The second task is the treeReduce function:

  def treeReduce(tree: IntTree, op: (Int, Int) => Int): Int =
    ???

Given a tree and an operator, the function reduces the values in the tree with the operator. To see what that means, let’s illustrate the call treeReduce(t, (a, b) => a + b) in diagrams, which essentially computes the sum of all values in the leaf node of t.

Intuitively, it is a bottom-up aggregation of values in the leaves. The values flow from the bottom to the root. At each branch node, the aggregated results from the two children are merged using op, the operator supplied to treeReduce.

But many of us prefer to think of it as a “pull” operation: to compute its own value, each internal node “pulls” the values of the subtrees by making recursive call.

A bit more formally,

• For each branch node, e.g. Branch(left, right), The function should recurse on both left and right and merge the results with op.
• For the leaf node, e.g. Leaf(value), the value is returned.

Map and Reduce

The last task is the treeMapReduce function, which first maps the stores in each leaf with the mapper, then reduces these mapped values using reducer.

Start with a version that maps values to strings, then reduces the strings on the leaf to the result string:

  def treeMapReduce(tree: IntTree, mapper: Int => String, reducer: (String, String) => String): String =
    ???

Now implement a version on Doubles:

  def treeMapReduceDouble(tree: IntTree, mapper: Int => Double, reducer: (Double, Double) => Double): Double =
    ???

Are there similarities? Soon we will learn how to unify the two.

IntList

Let’s implement functions on IntList again, this time with pattern matching. Before starting this part of exercises, we suggest you implementing several IntList questions from previous weeks’ exercises using pattern matching to warm yourself up!

Polish Notation, take 2

Now that we know pattern matching, we can make a much nicer version of the polishEval function from week 1.

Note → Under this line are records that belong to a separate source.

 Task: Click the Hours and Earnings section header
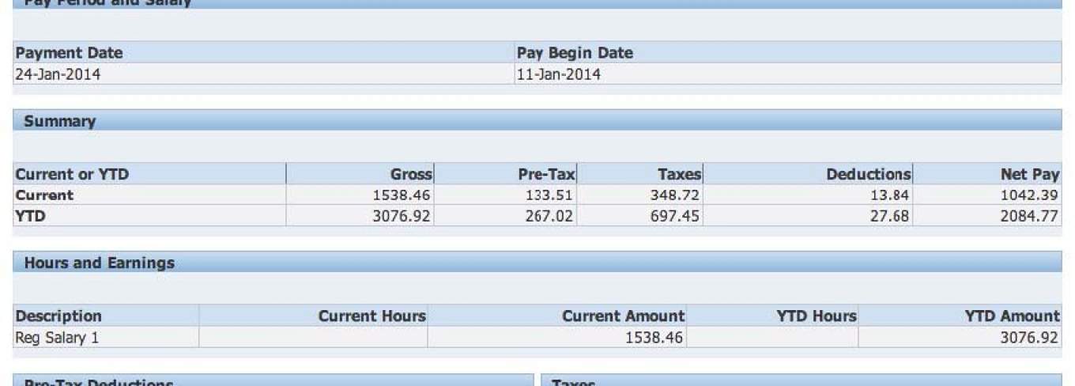(x=99, y=263)
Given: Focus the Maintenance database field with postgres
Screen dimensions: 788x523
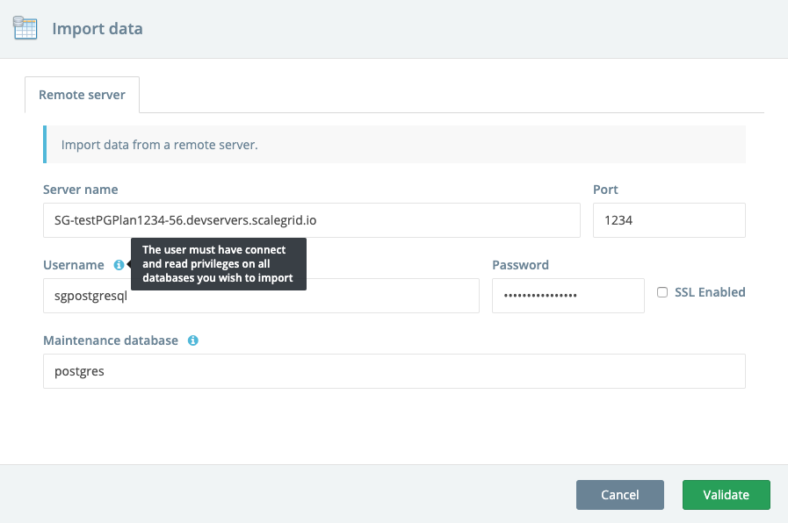Looking at the screenshot, I should click(x=394, y=371).
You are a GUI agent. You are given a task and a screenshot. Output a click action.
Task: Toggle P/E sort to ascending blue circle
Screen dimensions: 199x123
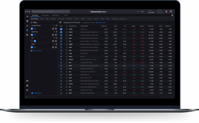point(35,41)
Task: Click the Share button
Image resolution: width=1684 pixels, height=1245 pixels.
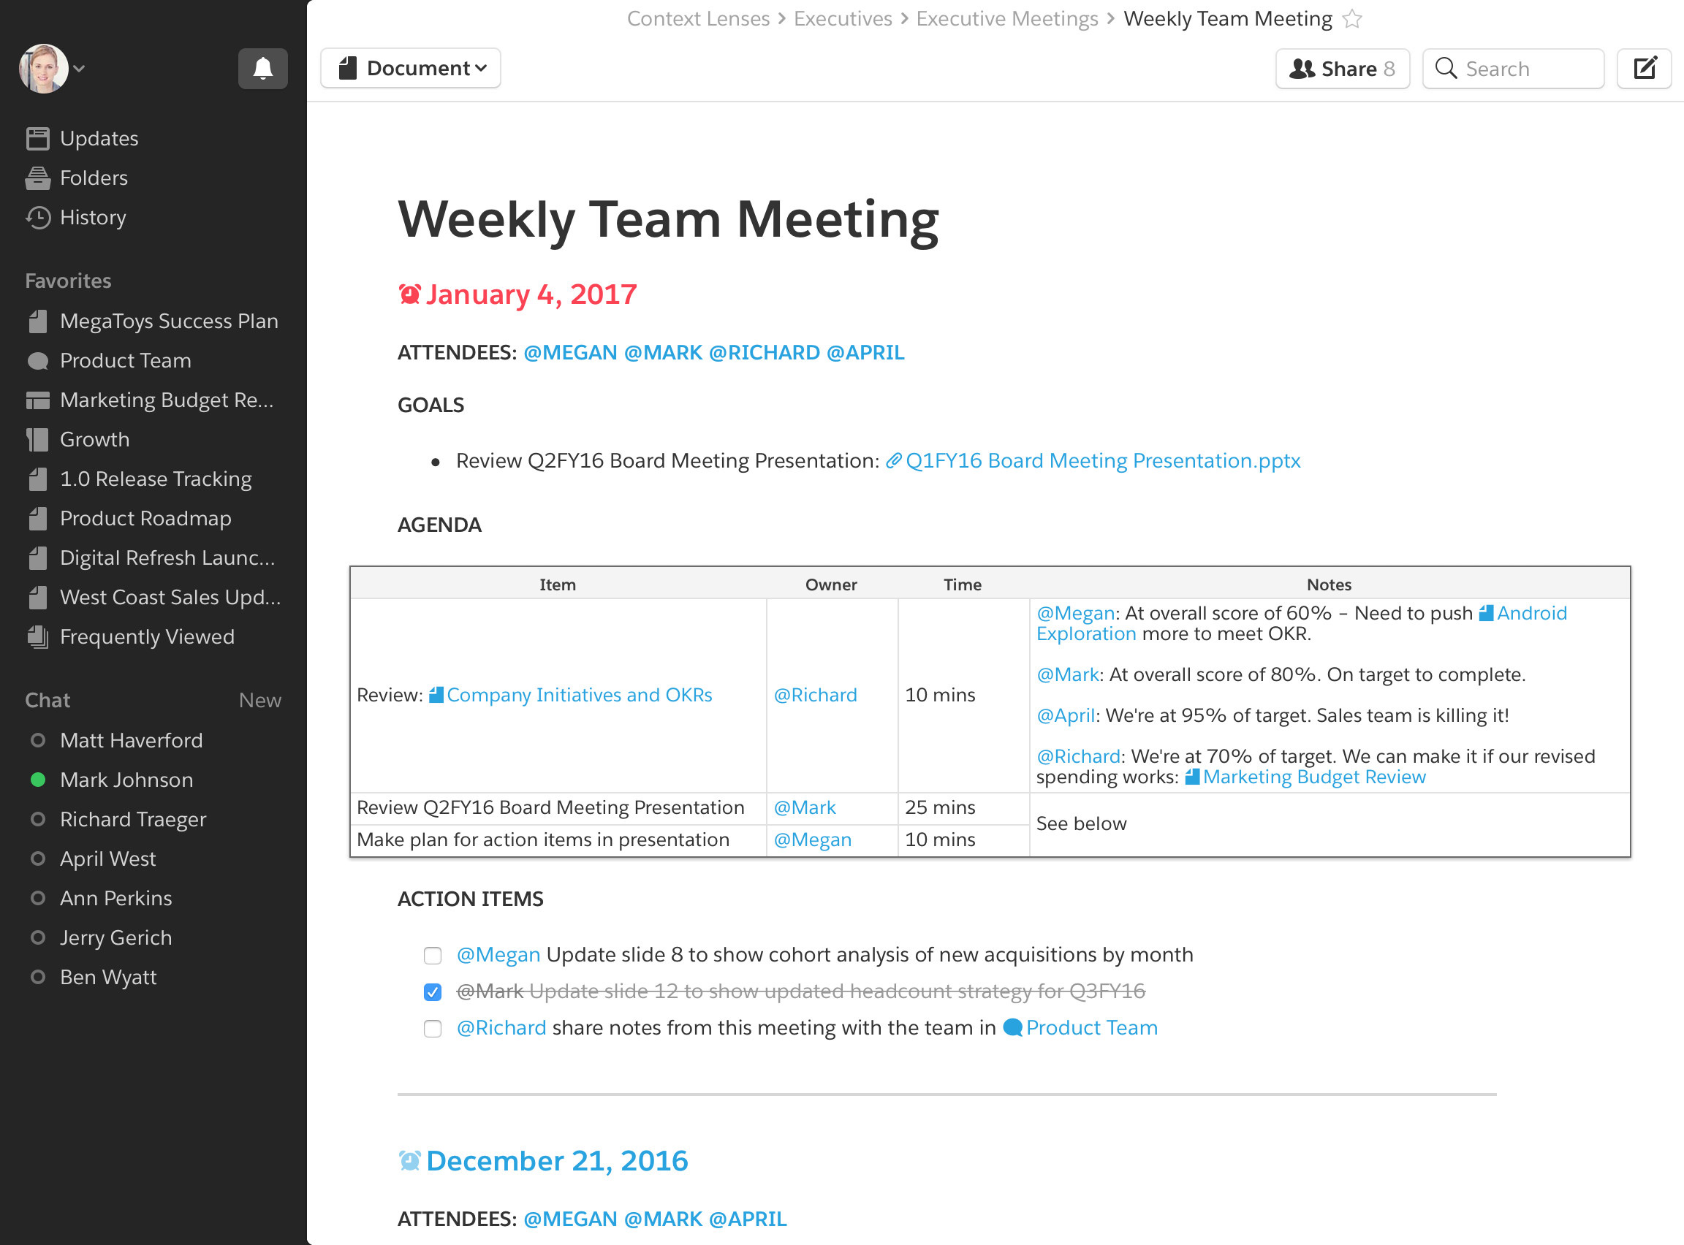Action: pyautogui.click(x=1342, y=69)
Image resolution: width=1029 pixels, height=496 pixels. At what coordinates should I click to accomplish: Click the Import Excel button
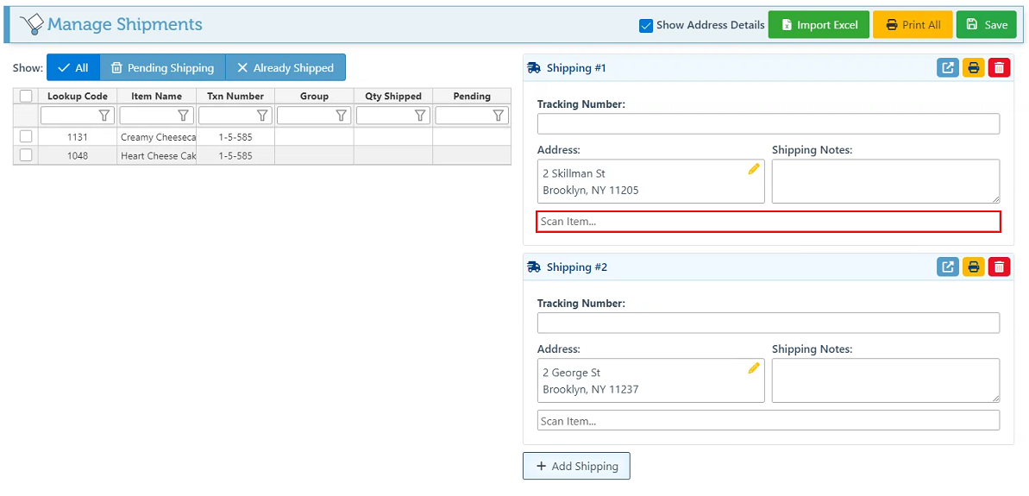(819, 25)
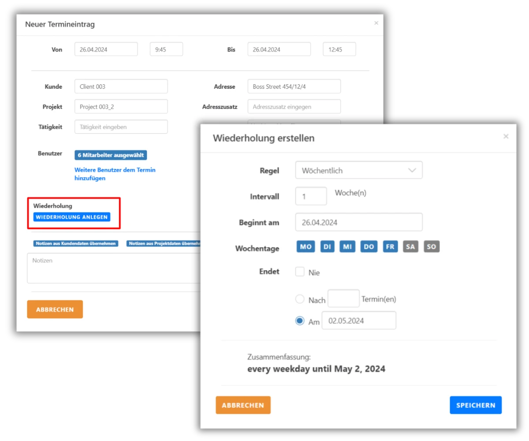Enable the SA weekday button
The image size is (529, 441).
(410, 247)
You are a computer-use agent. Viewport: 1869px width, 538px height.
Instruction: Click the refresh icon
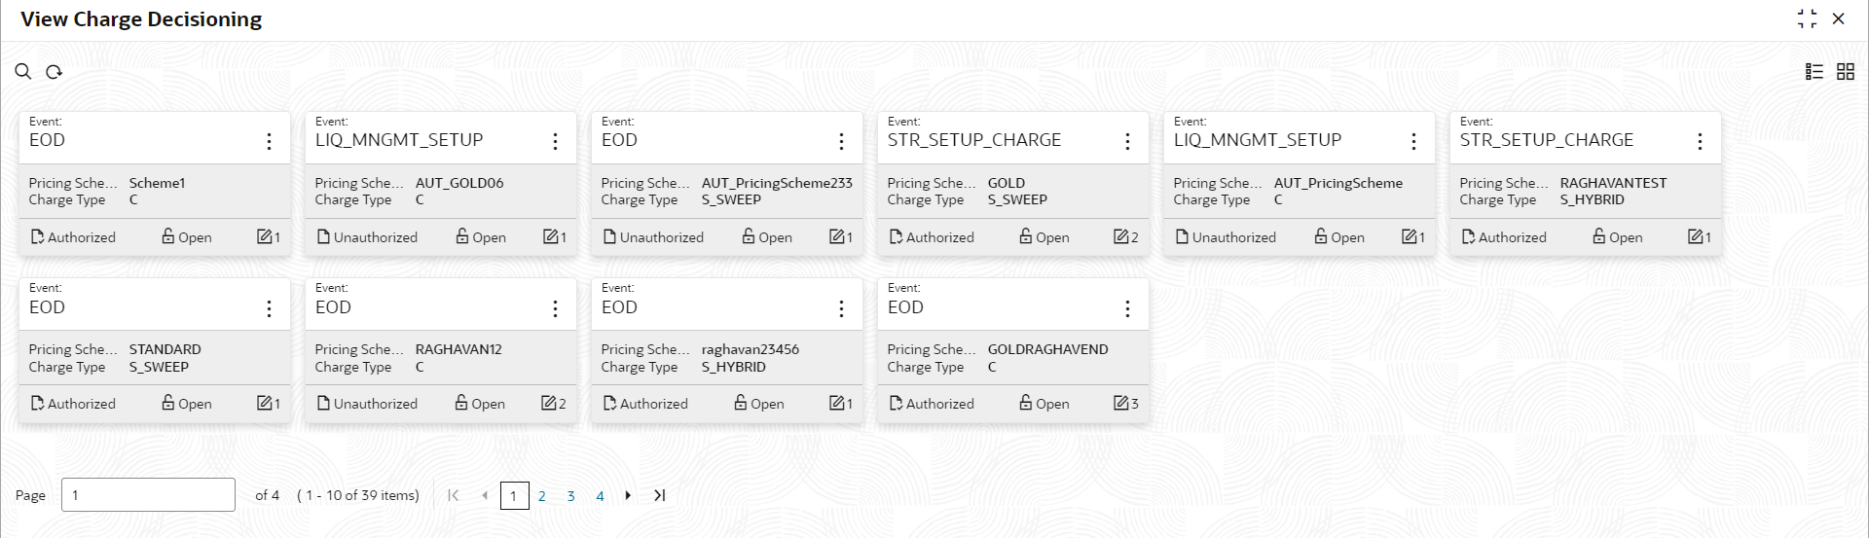pyautogui.click(x=55, y=71)
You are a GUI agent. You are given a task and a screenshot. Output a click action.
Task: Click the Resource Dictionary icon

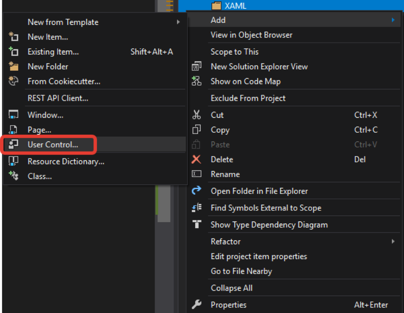tap(13, 161)
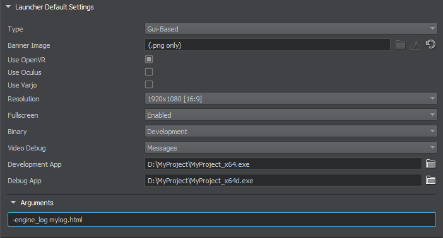Screen dimensions: 443x238
Task: Enable the Use Varjo checkbox
Action: tap(149, 84)
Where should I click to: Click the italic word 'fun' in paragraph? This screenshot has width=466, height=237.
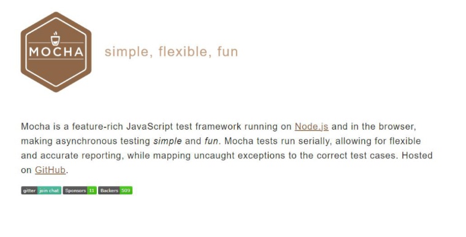pyautogui.click(x=212, y=141)

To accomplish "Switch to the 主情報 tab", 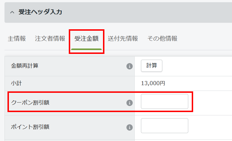I will pos(17,39).
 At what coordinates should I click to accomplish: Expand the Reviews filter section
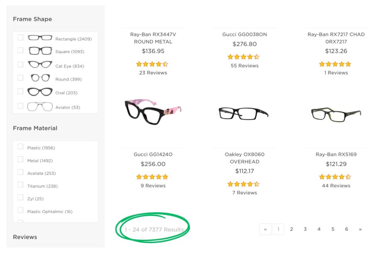tap(25, 237)
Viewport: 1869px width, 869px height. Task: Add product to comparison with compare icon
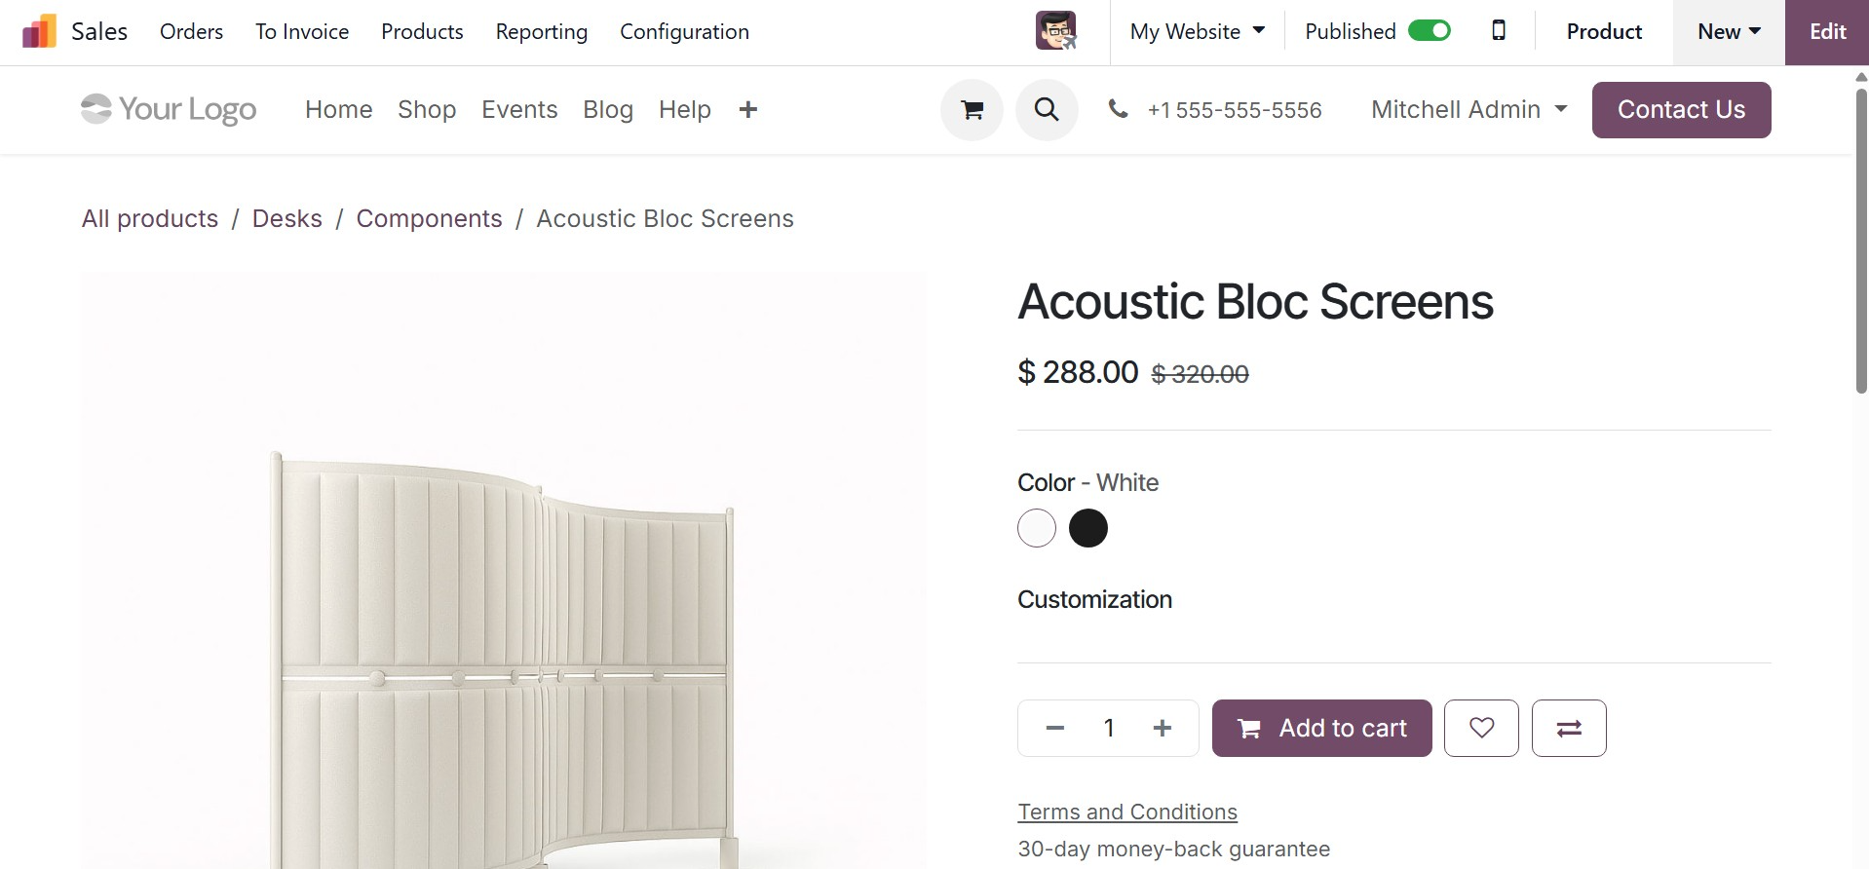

1. Create appropriate types to encode atoms (operators and numbers) and Polish notation expressions (lists of atoms):

   // Replace these types with `enum`s
   type PolishNotationAtom = Unit
   type PolishNotation = Unit
   

   src/main/scala/patmat/PolishNotation.scala

2. Rewrite the two provided examples to use your notation:

   def plusOneTwo: PolishNotation = // + 1 2
     ???
   
   def plusTwoTimesThreeFour: PolishNotation = // + 2 * 3 4
     ???
   

   src/main/scala/patmat/PolishNotation.scala

3. Rewrite the polishEval function so that it uses pattern matching:

   def polishEval(l: PolishNotation): (Int, PolishNotation) =
     ???
   

   src/main/scala/patmat/PolishNotation.scala

   The InvalidExpression error is still needed, but you should not need the InvalidOperatorNumber exception (instead, negative numbers can be treated just like nonnegative ones).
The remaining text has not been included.